### [Your assignment]
Please copy out every line of the listing below in which the word "search" appears.

* * * *

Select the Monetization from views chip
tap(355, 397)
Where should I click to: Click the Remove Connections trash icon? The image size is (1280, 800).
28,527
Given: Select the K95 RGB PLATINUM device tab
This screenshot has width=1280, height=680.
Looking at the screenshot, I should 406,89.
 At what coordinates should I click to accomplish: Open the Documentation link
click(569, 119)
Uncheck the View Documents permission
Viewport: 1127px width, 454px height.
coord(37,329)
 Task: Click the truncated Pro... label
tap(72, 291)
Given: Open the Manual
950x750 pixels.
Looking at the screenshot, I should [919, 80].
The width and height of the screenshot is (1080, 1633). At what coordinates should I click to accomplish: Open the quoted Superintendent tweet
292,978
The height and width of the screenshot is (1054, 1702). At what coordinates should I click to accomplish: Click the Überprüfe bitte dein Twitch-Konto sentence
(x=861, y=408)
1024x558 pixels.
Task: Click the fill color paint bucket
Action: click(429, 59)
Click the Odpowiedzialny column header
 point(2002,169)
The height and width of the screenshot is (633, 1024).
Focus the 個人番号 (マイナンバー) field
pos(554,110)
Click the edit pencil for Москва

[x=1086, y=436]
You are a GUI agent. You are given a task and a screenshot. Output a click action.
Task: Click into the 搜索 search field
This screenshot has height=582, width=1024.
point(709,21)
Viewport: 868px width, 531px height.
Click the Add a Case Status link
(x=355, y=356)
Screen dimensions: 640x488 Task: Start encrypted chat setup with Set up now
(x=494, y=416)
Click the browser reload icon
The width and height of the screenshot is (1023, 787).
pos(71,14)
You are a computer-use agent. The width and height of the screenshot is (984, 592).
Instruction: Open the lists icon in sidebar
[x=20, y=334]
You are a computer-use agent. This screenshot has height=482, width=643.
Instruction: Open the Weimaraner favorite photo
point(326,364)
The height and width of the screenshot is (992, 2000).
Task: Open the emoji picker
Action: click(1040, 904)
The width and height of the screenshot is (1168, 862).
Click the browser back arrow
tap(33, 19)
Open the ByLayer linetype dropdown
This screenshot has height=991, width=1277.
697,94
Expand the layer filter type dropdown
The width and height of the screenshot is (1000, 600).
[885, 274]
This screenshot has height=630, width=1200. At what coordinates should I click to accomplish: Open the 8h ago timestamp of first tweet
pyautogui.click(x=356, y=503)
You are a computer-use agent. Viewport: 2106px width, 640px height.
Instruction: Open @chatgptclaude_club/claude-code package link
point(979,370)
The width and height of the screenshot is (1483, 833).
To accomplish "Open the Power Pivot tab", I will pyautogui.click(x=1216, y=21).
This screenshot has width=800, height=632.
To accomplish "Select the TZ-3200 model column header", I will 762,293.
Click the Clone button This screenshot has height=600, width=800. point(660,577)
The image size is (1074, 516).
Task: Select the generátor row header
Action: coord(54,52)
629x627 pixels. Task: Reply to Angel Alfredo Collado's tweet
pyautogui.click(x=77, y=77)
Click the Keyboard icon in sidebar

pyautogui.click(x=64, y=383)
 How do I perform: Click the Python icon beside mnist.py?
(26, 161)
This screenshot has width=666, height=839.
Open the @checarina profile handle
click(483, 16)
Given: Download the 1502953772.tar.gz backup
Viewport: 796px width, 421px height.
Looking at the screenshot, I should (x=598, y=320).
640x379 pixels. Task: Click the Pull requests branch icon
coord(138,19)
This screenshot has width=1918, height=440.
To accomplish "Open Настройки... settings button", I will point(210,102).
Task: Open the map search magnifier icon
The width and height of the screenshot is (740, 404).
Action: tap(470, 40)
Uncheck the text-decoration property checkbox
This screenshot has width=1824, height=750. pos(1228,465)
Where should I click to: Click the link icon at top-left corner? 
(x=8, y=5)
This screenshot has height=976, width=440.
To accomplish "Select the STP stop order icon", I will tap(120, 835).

* * * *

### [Solution to this problem]
Task: Click into the 搜索 search field
Task: Open the map search magnifier icon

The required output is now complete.